Security

last person joined: yesterday 

Forum to discuss Enterprise security using HPE Aruba Networking NAC solutions (ClearPass), Introspect, VIA, 360 Security Exchange, Extensions, and Policy Enforcement Firewall (PEF).
Back to discussions
Expand all | Collapse all

returning %{GuestUser:role_id} as aruba-user-role?

This thread has been viewed 4 times

  • 1.  returning %{GuestUser:role_id} as aruba-user-role?

    MVP
    Posted Oct 30, 2014 09:48 AM

    Anyone that can provide the answer to this one?

     

    Say we have created a guest user with role_id=1.

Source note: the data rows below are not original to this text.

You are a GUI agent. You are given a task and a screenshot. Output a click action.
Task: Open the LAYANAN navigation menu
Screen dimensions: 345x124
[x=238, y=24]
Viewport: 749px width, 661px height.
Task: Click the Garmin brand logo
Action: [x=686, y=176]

    This role_id of 1 as mapped to the value employee

     

    Is there a way to have clearpass return an aruba-user-role with that alfanumeric value instead of the numeric value? Returning %{GuestUser:role_id} gives the numeric value.



  • 2.  RE: returning %{GuestUser:role_id} as aruba-user-role?

    EMPLOYEE
    Posted Oct 30, 2014 09:49 AM

    You'd have to write rules that statically return the value.

     

    Guest Role ID = 1, return enforcement profile: aruba-user-role: guest

    Guest Role ID = 2, return enforcement profile: aruba-user-role: employee



  • 3.  RE: returning %{GuestUser:role_id} as aruba-user-role?

    MVP
    Posted Oct 30, 2014 10:05 AM

    You're positive?

    Bah! I was hoping I could shortcut a dozen conditions and profiles somehow here..



  • 4.  RE: returning %{GuestUser:role_id} as aruba-user-role?

    EMPLOYEE
    Posted Oct 30, 2014 10:07 AM

    You can make it more automated for a MAC-cache, but for the initial web-login, you'll have to map the role ID to a user-role.